→ Brano riportato:
━━━━━━━━━━

Come la pandemia e la paura della gente hanno influito sulle nostre emozioni più intime? … in primis paura della malattia e timore del prossimo come potenziale veicolo del virus, con conseguente allontanamento e disabitudine all’incontro. L’impatto iniziale ai limiti di fobia dell’ignoto per i più si è lentamente trasformato in più concreta paura della malattia e dell’isolamento, alcuni però già predisposti in tal senso hanno dato sfogo alle proprie ansie e fobie, sostanzialmente isolandosi dal mondo per mesi.

Un effetto collaterale ed opposto della pandemia è la crescente negazione della paura e della difficile realtà da parte di molti, come si è potuto vedere dia comportamenti dei compulsivi della movida e di chi ha iniziato a manifestare nelle piazze contro ogni limitazione sulla base di teorie negazioniste spesso ai limiti della fantascienza.

━━━━━━━━━━

→ Voci fornite:
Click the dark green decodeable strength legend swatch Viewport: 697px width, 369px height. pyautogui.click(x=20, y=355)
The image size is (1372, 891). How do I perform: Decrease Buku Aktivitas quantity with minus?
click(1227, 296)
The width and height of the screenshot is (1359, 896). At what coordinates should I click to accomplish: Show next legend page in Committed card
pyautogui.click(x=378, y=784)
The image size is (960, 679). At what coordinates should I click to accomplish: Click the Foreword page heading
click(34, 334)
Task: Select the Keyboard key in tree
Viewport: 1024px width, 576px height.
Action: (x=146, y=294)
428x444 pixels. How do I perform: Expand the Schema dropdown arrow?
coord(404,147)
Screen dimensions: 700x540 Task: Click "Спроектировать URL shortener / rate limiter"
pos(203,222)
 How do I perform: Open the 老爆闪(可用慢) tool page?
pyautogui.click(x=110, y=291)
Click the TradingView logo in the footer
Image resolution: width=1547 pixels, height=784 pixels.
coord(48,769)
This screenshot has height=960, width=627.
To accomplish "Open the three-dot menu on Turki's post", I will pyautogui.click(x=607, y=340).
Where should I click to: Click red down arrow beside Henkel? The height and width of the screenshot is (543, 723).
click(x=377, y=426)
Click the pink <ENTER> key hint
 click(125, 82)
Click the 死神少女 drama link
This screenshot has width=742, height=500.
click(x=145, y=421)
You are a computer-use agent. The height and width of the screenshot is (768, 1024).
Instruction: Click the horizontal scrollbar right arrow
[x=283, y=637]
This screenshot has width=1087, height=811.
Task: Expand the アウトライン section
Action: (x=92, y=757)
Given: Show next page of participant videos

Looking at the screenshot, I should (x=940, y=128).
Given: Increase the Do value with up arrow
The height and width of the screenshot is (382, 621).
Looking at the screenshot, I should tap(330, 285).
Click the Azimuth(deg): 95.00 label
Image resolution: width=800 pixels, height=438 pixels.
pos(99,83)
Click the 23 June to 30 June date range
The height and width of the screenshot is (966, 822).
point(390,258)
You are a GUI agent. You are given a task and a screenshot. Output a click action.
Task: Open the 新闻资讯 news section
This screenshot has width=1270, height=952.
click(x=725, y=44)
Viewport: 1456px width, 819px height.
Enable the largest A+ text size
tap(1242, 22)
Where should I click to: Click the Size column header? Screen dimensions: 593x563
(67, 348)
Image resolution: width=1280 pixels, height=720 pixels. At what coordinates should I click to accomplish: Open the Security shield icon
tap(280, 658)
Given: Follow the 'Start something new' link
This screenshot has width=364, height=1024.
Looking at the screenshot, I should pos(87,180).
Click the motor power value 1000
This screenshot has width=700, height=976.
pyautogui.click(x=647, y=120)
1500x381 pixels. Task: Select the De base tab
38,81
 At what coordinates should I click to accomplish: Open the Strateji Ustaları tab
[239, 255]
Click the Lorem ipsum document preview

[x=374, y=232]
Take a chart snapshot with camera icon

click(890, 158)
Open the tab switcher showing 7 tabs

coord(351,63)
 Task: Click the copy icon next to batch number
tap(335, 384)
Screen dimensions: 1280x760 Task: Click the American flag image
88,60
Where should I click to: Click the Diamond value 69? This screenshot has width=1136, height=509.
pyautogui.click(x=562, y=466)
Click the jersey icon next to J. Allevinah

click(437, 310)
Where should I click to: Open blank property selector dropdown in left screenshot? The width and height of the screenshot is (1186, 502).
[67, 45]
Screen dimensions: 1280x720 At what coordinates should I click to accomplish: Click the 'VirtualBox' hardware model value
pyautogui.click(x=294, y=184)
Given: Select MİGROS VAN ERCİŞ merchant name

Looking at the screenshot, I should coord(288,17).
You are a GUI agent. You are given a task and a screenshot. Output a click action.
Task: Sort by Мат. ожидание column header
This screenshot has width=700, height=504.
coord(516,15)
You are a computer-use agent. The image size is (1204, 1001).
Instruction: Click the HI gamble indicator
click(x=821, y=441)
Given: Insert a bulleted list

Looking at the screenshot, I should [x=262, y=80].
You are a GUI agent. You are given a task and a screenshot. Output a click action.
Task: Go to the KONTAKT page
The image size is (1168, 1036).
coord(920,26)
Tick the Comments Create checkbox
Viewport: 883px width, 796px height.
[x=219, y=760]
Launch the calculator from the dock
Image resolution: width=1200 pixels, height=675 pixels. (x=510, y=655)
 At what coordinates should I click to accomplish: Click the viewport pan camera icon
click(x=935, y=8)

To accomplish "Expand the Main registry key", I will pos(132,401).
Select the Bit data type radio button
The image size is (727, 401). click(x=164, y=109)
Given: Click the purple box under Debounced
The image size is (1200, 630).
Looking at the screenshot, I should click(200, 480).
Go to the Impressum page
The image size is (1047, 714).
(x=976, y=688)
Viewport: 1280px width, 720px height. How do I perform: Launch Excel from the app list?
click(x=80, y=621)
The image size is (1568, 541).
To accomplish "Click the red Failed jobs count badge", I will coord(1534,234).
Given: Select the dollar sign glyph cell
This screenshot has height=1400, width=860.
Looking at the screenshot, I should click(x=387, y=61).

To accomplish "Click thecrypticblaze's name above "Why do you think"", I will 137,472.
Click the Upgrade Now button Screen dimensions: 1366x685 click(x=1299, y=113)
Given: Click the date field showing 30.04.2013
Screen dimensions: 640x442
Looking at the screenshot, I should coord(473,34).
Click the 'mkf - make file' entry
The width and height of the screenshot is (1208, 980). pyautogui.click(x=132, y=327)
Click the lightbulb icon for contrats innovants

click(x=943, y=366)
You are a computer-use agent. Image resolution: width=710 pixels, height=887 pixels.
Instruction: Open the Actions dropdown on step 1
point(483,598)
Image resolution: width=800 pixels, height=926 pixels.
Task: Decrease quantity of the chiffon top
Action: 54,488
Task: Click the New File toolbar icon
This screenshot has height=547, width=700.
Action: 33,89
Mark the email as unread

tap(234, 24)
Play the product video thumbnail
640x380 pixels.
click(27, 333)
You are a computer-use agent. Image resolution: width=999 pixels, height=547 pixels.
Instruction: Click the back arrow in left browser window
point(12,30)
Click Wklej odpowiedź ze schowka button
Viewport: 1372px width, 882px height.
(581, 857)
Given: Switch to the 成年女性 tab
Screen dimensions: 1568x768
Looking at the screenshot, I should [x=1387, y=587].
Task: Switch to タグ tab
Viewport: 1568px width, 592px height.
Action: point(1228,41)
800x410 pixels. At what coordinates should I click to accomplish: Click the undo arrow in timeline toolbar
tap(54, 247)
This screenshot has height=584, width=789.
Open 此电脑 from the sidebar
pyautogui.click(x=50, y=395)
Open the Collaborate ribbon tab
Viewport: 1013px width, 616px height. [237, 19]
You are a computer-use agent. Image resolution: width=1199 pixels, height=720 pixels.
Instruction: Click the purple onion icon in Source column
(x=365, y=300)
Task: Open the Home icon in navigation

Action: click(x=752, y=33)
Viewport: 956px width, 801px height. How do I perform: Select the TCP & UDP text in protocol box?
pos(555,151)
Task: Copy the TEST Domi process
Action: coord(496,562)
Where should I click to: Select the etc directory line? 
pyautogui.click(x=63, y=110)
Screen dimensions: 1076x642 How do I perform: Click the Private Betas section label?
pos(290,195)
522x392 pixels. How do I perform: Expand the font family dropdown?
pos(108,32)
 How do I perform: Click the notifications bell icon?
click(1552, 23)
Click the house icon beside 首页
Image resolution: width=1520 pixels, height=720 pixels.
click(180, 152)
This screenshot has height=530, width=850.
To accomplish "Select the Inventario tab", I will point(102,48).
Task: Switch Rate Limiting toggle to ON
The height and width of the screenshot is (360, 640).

━━━━━━━━━━

→ Consegna 1:
Risponda alle seguenti domande sul brano sulla pandemia.
(a) In che cosa si è lentamente trasformato l'impatto iniziale?
(b) Per quanto tempo si sono isolati dal mondo coloro che erano già predisposti in tal senso?
(c) Su quale base si è manifestato nelle piazze contro ogni limitazione?
→ Consegna 2:
Ripeta fedelmente una parte del brano sulla pandemia: cominci dalle parole "Come la pandemia" e si fermi dopo le parole "mondo per mesi.".

→ Risposta 1:
(a) In più concreta paura della malattia e dell'isolamento.
(b) Per mesi.
(c) Sulla base di teorie negazioniste spesso ai limiti della fantascienza.

→ Risposta 2:
Come la pandemia e la paura della gente hanno influito sulle nostre emozioni più intime? … in primis paura della malattia e timore del prossimo come potenziale veicolo del virus, con conseguente allontanamento e disabitudine all’incontro. L’impatto iniziale ai limiti di fobia dell’ignoto per i più si è lentamente trasformato in più concreta paura della malattia e dell’isolamento, alcuni però già predisposti in tal senso hanno dato sfogo alle proprie ansie e fobie, sostanzialmente isolandosi dal mondo per mesi.